# Search Engines



## JustBonee (Jul 2, 2013)

Would like to see a conversation about search engines in here.  What's the best  

I've used Google, Bing and others.  They seem to collect cookies everywhere you go,  even with private browsing set, and NO,  I don't go to bad questionable sites.   I just hate spam! 

So I'm trying out:   DuckDuckGo....  http://websearch.about.com/od/enginesanddirectories/p/Duckduckgo.htm
Would like opinons.


----------



## SifuPhil (Jul 2, 2013)

The Big Dog is of course Google - for better or for worse. Cookies are part and parcel of the 'Net these days - you might have to figure out a management protocol for them. 

For example, i have it set up that every time I log out the temporary cookies are automatically deleted while the ones I need are saved. There are many programs that can do this for you. 
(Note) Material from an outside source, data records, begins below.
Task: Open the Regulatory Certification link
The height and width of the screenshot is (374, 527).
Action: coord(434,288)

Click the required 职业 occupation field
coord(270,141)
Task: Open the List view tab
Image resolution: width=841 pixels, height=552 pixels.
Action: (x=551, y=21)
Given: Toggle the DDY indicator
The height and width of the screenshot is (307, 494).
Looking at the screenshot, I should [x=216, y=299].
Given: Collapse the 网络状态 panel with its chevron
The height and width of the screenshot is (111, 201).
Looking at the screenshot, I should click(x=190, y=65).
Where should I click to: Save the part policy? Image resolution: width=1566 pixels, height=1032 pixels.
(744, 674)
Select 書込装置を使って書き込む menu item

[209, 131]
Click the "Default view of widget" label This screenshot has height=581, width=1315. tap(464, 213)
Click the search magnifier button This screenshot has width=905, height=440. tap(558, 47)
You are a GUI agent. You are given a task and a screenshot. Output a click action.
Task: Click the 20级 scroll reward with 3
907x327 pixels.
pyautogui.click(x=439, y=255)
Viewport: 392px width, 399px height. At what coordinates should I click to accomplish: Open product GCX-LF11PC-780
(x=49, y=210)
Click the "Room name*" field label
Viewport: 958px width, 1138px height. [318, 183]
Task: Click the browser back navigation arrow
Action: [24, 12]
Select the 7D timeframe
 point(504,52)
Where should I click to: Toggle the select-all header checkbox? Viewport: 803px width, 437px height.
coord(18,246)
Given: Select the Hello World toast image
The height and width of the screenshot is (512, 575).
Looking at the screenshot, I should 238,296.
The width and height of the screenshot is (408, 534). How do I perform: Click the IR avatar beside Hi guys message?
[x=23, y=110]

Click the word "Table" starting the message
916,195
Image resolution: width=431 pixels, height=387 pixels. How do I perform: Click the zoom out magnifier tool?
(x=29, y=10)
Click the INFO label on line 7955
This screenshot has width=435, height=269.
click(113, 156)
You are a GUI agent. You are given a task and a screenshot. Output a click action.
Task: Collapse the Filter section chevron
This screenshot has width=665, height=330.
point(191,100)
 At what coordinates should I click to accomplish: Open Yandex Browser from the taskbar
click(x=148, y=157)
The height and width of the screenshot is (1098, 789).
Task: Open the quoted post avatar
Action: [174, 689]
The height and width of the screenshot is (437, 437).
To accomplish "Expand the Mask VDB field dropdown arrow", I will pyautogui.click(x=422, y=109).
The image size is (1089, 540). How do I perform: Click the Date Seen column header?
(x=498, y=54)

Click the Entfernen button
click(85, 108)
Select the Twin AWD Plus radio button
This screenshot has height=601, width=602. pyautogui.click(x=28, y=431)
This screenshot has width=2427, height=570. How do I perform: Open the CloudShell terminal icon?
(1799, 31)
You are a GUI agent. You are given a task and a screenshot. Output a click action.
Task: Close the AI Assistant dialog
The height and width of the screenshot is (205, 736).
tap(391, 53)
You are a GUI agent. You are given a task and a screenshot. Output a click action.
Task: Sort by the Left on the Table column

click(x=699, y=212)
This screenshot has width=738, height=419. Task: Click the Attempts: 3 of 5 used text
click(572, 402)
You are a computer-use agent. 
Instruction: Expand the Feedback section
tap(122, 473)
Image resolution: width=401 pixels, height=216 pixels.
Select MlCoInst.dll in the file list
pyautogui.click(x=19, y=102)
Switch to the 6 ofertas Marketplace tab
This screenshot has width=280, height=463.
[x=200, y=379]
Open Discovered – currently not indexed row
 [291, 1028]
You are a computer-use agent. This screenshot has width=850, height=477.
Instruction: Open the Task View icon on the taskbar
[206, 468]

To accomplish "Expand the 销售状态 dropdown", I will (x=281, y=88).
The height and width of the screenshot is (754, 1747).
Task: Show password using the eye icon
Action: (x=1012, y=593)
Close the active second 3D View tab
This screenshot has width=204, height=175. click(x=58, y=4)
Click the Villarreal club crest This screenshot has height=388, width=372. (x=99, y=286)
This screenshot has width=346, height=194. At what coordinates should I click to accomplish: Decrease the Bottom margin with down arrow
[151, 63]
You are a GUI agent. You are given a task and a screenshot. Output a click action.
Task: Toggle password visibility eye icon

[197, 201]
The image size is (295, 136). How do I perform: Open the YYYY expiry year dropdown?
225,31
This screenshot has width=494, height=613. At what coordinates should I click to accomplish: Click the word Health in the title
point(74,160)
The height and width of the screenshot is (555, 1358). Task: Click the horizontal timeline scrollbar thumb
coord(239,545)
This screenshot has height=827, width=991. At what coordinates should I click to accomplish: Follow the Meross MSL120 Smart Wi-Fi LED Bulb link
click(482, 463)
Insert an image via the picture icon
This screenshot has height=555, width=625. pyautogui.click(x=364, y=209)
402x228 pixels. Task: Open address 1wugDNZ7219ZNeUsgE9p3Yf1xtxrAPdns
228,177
As the joke goes, no one has ever said "Why don't you just Bing it?" or "Why not just Yahoo it?" layful:


----------



## SeaBreeze (Jul 2, 2013)

Startpage is a search engine that I heard about recommended on the George Noory show.  I'm still using Google, as I didn't like Bing which came on my computer.  Need to switch to Startpage soon though, keep putting it off.  Tired of seeing everything I've searched for pop up in ads everywhere I go, even on my ISP homepage. 
http://www.natmedtalk.com/chitchat-41/startpage-private-search-engine-26556/


----------



## That Guy (Jul 2, 2013)

I'm just a Googler...


----------



## JustBonee (Jul 2, 2013)

SeaBreeze said:


> Startpage is a search engine that I heard about recommended on the George Noory show.  I'm still using Google, as I didn't like Bing which came on my computer.  Need to switch to Startpage soon though, keep putting it off.  Tired of seeing everything I've searched for pop up in ads everywhere I go, even on my ISP homepage.
> http://www.natmedtalk.com/chitchat-41/startpage-private-search-engine-26556/



Hadn't heard of Startpage. Thanks SeaBreeze.  If Google isn't involved in their operation, it could be another good cookie free site.  I might check into that.  And it sounds more 'adult' then DuckDuckGo layful: ..It works good so far, but does sound more like it belongs in the thread about games we used to play as kids ... lol. 
I don't like Bing because they set up shop on your computer!  They have a good size database storage they install on your system.


----------



## SifuPhil (Jul 2, 2013)

I thought StartPage looked good too, until I tried doing Advanced Searches - don't like how they have it set up and really don't like the results.

Their proxy feature is something you can do separately.


----------